[Document and screenshot pointing rows]
↓
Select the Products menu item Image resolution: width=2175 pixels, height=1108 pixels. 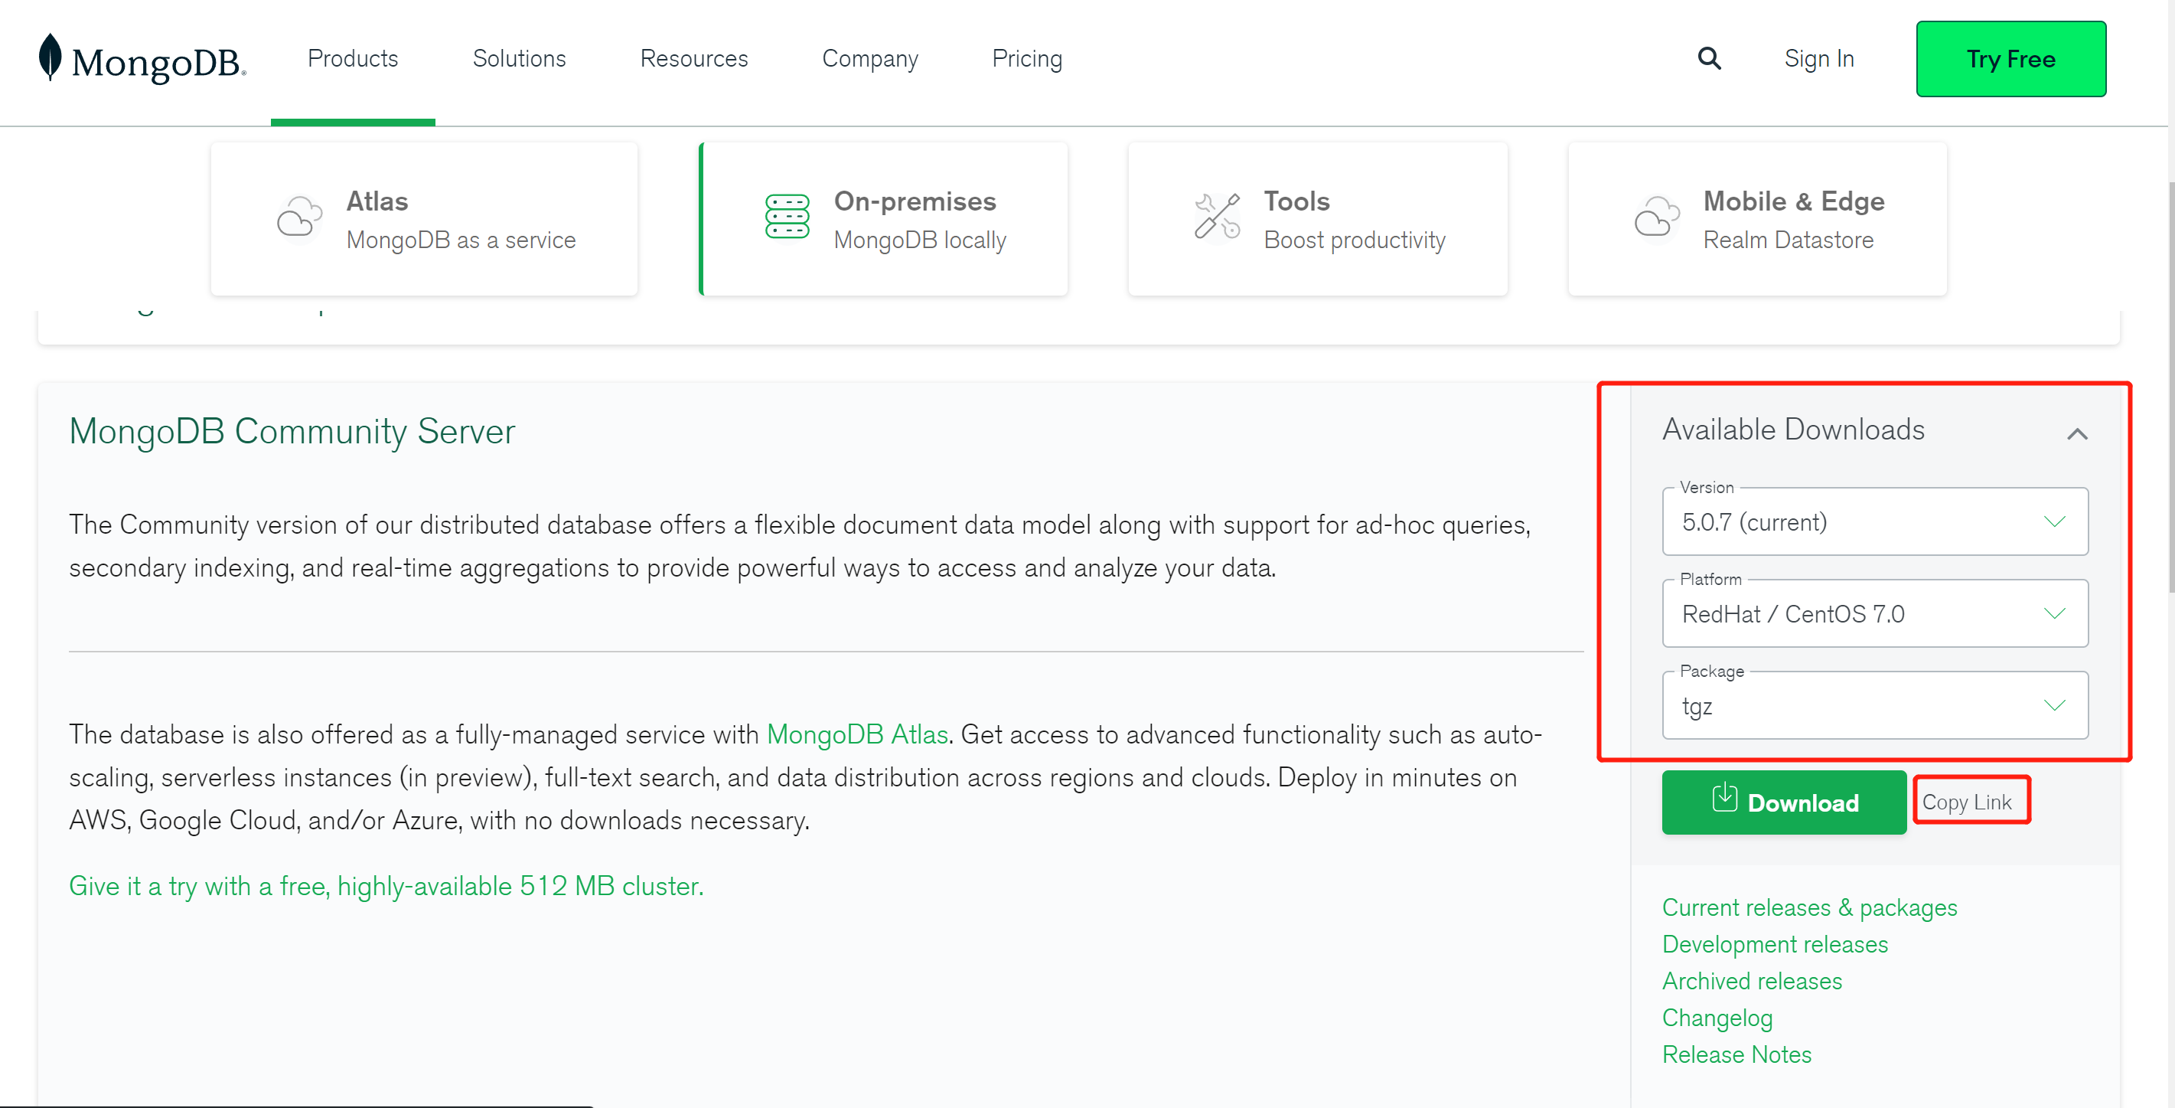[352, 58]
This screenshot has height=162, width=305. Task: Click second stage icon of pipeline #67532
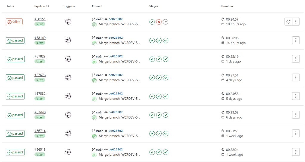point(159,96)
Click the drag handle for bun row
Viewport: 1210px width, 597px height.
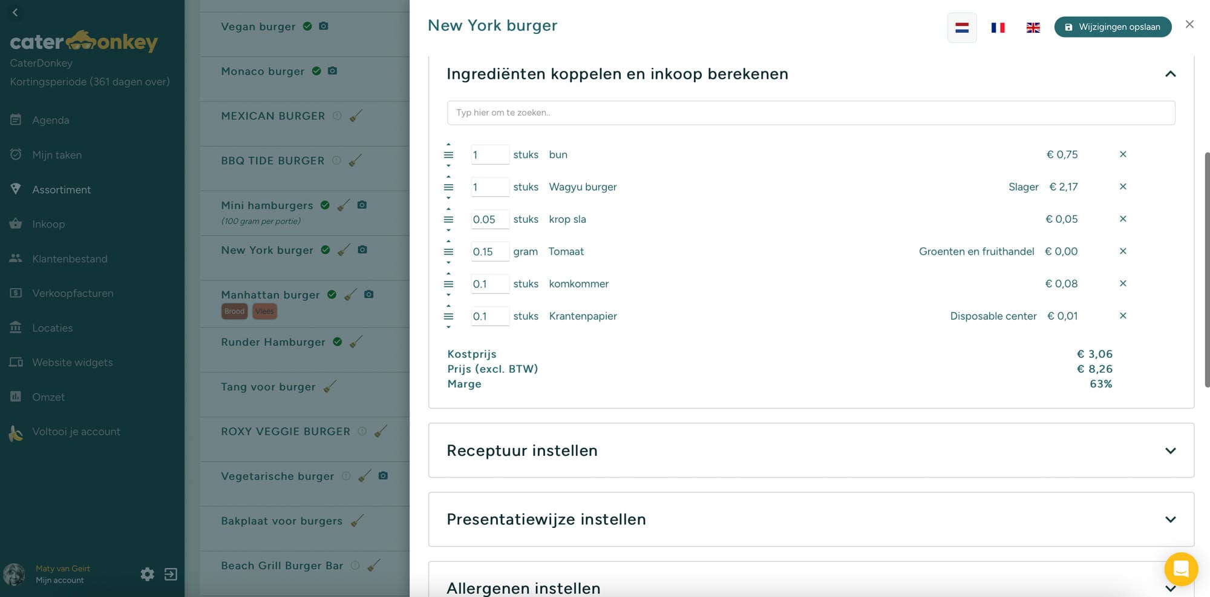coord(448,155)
↑
▶ PROMPT
Reproduce verbatim the rows from the line containing "Click the drag handle for bun row" through the end of the rows, including both ends. Leave the pictures out of your answer.

▶ SOLUTION TO THIS TASK
Click the drag handle for bun row
Viewport: 1210px width, 597px height.
coord(448,155)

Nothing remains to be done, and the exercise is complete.